TRY IT
Return only the lines of the listing below that run from the line with "Aumenta (792, 19)" through the line with "Home (246, 630)", both ends included, exactly as written.

══ EXERCISE INPUTS ══

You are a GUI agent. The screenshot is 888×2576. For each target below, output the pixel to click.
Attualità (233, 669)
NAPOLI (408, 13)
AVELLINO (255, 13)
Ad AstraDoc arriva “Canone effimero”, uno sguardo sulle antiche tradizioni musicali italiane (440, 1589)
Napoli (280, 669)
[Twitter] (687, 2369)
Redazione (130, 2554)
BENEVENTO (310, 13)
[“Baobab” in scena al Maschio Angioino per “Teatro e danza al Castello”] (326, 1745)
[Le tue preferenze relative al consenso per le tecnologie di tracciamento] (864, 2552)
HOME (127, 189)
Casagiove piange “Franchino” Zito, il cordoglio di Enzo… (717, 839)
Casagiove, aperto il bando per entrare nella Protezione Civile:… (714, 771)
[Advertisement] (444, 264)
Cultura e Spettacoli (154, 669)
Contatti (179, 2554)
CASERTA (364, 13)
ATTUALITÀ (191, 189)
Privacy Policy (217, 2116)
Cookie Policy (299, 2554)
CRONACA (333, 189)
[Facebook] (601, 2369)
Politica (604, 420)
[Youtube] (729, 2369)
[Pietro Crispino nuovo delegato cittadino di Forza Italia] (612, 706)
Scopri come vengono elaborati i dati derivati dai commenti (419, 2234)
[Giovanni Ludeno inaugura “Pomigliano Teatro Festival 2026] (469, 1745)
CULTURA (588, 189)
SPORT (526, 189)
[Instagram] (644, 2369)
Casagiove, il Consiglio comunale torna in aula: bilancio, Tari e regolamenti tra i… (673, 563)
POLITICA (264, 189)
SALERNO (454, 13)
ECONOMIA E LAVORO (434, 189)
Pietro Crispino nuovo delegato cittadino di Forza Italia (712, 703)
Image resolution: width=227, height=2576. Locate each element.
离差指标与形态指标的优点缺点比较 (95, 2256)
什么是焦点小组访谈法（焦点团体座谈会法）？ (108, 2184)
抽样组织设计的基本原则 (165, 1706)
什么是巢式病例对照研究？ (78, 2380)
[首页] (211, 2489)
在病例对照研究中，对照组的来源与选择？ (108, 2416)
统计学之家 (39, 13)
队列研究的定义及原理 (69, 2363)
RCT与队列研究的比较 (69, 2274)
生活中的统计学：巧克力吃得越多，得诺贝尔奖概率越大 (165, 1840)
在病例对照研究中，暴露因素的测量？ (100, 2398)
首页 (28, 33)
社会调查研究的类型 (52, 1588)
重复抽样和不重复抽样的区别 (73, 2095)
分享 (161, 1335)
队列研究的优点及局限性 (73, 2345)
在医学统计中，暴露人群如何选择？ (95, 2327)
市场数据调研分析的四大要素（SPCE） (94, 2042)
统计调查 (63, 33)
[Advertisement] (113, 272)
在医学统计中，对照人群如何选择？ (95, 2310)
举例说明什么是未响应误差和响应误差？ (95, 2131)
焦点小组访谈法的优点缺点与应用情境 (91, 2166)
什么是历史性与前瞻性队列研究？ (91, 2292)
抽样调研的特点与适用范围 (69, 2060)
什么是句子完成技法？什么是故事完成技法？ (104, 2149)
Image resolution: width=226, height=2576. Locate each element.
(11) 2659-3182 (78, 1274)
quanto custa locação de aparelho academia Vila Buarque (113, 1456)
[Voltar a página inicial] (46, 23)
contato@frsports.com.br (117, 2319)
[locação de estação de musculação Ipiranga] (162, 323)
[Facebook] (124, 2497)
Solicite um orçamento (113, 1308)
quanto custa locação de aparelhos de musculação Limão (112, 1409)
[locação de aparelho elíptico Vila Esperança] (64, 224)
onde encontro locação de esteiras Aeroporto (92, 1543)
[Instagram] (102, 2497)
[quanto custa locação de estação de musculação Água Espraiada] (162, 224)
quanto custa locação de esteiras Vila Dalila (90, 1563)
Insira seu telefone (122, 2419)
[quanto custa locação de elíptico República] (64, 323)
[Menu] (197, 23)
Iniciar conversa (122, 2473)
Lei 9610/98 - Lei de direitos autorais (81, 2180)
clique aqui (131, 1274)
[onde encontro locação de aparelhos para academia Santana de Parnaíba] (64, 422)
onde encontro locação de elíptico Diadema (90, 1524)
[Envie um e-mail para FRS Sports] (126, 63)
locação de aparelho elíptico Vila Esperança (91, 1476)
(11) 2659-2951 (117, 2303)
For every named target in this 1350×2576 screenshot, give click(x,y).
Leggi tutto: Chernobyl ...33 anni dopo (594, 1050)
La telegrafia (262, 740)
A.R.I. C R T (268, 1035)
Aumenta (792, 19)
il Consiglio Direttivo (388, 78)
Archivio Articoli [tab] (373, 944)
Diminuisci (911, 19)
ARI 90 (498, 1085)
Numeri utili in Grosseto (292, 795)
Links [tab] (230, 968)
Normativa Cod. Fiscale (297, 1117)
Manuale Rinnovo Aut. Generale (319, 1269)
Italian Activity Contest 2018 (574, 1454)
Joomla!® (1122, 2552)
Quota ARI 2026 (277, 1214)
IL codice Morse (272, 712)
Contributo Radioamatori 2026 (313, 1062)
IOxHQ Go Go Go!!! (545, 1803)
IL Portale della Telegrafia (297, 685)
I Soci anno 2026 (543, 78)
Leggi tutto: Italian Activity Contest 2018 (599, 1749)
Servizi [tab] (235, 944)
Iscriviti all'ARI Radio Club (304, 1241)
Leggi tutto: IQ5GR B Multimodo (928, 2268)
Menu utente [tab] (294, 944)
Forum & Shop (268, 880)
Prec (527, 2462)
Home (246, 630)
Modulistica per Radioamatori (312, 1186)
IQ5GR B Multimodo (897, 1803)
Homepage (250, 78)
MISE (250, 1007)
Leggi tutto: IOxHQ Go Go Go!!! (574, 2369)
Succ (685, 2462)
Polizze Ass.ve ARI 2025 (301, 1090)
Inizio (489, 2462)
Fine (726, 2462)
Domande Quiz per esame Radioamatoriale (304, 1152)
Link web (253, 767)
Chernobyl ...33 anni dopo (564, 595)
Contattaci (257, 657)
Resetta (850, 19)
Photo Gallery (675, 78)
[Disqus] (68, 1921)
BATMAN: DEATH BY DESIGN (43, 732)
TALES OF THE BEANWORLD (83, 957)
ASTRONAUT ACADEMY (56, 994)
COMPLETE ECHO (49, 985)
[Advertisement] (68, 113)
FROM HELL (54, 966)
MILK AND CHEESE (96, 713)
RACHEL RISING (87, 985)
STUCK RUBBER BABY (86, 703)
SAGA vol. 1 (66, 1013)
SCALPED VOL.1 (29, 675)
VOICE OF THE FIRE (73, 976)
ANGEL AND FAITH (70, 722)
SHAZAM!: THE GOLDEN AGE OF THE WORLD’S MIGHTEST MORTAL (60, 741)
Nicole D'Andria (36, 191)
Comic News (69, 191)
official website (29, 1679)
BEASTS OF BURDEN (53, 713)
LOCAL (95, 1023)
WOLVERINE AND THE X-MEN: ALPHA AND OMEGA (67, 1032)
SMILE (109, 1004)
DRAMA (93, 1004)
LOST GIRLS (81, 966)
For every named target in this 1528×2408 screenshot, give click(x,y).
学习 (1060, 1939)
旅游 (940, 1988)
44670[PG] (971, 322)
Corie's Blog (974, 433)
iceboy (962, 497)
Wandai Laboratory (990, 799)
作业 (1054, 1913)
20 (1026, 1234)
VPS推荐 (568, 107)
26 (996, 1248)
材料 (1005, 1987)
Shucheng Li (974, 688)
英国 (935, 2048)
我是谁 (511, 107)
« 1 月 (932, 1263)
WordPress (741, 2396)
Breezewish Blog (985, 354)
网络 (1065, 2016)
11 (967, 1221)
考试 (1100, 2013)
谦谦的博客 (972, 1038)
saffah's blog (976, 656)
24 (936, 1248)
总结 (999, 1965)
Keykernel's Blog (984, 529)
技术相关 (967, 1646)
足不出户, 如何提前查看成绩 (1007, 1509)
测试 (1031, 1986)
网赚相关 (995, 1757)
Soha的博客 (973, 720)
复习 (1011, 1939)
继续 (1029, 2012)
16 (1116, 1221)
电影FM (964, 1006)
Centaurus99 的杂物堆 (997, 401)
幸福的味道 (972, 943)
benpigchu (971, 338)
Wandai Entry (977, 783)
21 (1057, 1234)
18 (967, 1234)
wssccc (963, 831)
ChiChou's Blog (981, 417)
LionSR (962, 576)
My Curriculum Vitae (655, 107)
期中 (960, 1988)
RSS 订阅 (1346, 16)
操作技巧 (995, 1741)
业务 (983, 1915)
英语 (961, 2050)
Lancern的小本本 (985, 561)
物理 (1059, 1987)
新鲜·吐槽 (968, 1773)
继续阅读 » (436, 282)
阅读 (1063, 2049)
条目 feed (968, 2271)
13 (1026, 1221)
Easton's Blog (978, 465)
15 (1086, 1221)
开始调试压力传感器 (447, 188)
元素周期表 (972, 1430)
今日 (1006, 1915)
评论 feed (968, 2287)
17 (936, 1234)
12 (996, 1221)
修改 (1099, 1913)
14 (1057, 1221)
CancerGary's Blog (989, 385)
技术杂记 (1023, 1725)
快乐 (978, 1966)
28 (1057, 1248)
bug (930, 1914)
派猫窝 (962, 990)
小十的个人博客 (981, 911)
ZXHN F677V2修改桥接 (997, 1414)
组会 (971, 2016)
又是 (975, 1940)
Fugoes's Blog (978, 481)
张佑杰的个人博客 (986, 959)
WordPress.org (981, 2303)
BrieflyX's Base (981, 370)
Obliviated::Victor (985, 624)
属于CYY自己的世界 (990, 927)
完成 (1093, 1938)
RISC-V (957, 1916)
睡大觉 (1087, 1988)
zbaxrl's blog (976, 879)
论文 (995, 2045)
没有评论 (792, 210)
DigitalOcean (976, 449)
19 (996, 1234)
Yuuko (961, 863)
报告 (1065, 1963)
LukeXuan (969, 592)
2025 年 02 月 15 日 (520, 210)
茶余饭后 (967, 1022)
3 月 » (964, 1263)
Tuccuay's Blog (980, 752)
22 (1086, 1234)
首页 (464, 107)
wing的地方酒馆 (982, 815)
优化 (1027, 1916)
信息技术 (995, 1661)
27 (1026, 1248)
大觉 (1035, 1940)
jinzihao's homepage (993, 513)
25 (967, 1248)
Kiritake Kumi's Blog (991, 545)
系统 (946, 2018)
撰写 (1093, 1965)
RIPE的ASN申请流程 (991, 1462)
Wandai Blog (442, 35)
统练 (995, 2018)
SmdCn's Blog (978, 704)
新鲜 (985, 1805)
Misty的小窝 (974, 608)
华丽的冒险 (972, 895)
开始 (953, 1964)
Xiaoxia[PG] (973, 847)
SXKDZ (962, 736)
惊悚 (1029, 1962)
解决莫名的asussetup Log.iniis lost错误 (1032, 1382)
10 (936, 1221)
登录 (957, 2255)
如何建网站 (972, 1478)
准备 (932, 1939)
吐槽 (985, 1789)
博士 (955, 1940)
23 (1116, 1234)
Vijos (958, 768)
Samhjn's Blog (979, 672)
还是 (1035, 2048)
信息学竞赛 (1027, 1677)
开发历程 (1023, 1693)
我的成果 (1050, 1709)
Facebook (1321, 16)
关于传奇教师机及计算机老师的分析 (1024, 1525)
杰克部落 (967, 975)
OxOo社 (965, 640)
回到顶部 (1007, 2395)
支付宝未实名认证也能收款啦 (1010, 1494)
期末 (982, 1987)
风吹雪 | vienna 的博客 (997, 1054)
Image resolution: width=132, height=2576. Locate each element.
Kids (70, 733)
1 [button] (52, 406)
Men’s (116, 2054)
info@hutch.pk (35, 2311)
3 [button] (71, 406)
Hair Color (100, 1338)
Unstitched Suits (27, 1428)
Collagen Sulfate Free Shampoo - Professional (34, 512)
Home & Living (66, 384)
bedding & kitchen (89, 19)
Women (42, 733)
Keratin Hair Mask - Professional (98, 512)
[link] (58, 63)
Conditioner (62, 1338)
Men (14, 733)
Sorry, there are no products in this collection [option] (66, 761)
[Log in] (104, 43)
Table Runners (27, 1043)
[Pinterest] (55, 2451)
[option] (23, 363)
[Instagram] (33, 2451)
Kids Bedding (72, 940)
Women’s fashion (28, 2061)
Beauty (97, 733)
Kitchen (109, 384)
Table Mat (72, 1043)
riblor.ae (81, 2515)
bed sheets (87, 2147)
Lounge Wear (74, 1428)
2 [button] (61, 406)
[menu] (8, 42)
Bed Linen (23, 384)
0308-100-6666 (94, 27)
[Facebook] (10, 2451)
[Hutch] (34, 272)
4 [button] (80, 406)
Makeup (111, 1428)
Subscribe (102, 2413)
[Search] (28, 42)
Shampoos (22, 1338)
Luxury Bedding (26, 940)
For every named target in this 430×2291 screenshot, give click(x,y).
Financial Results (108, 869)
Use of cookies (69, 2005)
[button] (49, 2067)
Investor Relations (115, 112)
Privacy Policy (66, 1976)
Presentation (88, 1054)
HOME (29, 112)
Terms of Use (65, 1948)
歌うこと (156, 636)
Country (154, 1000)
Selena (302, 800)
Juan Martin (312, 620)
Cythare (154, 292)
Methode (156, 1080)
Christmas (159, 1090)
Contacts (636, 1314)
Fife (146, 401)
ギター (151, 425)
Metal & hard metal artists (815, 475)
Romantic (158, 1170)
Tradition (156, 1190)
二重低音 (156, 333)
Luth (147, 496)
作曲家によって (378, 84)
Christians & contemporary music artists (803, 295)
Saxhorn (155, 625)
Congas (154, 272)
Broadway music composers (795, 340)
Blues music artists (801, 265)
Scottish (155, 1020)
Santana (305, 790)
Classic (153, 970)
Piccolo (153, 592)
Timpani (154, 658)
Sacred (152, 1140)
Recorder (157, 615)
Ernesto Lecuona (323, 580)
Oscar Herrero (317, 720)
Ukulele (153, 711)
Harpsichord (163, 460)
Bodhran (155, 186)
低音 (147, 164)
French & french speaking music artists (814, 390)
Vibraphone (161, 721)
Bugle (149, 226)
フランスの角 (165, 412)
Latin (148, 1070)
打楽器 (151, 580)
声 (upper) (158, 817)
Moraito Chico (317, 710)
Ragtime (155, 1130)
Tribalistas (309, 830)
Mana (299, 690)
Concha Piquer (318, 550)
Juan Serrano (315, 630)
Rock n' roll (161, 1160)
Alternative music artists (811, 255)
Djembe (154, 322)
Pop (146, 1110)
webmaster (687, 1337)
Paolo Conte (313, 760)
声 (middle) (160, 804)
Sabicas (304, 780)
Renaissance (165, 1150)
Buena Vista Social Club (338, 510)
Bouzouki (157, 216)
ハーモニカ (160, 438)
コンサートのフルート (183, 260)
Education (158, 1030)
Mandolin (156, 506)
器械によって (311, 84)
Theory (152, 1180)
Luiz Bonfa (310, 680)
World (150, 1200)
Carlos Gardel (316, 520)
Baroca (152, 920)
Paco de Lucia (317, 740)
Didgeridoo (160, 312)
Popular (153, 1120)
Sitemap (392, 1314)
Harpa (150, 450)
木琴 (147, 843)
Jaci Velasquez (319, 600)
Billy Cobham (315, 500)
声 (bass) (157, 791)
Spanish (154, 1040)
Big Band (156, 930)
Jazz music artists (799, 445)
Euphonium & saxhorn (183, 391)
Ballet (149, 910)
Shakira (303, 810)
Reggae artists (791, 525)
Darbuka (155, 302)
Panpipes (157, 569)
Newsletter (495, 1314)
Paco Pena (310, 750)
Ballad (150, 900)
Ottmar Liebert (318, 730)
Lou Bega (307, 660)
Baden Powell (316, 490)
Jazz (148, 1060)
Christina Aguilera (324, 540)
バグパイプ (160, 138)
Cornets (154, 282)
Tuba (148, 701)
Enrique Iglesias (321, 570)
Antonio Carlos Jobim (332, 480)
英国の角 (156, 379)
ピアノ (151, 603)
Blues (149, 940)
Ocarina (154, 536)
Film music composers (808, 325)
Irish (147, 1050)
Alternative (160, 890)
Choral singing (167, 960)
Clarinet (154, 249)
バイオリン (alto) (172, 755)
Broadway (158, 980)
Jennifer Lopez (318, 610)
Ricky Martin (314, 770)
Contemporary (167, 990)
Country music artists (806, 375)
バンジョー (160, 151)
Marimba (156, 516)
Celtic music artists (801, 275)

═══

ANSWER TO THIS EXERCISE
Aumenta (792, 19)
il Consiglio Direttivo (388, 78)
Archivio Articoli [tab] (373, 944)
Diminuisci (911, 19)
ARI 90 (498, 1085)
Numeri utili in Grosseto (292, 795)
Links [tab] (230, 968)
Normativa Cod. Fiscale (297, 1117)
Manuale Rinnovo Aut. Generale (319, 1269)
Italian Activity Contest 2018 (574, 1454)
Joomla!® (1122, 2552)
Quota ARI 2026 (277, 1214)
IL codice Morse (272, 712)
Contributo Radioamatori 2026 (313, 1062)
IOxHQ Go Go Go!!! (545, 1803)
IL Portale della Telegrafia (297, 685)
I Soci anno 2026 (543, 78)
Leggi tutto: Italian Activity Contest 2018 (599, 1749)
Servizi [tab] (235, 944)
Iscriviti all'ARI Radio Club (304, 1241)
Leggi tutto: IQ5GR B Multimodo (928, 2268)
Menu utente [tab] (294, 944)
Forum & Shop (268, 880)
Prec (527, 2462)
Home (246, 630)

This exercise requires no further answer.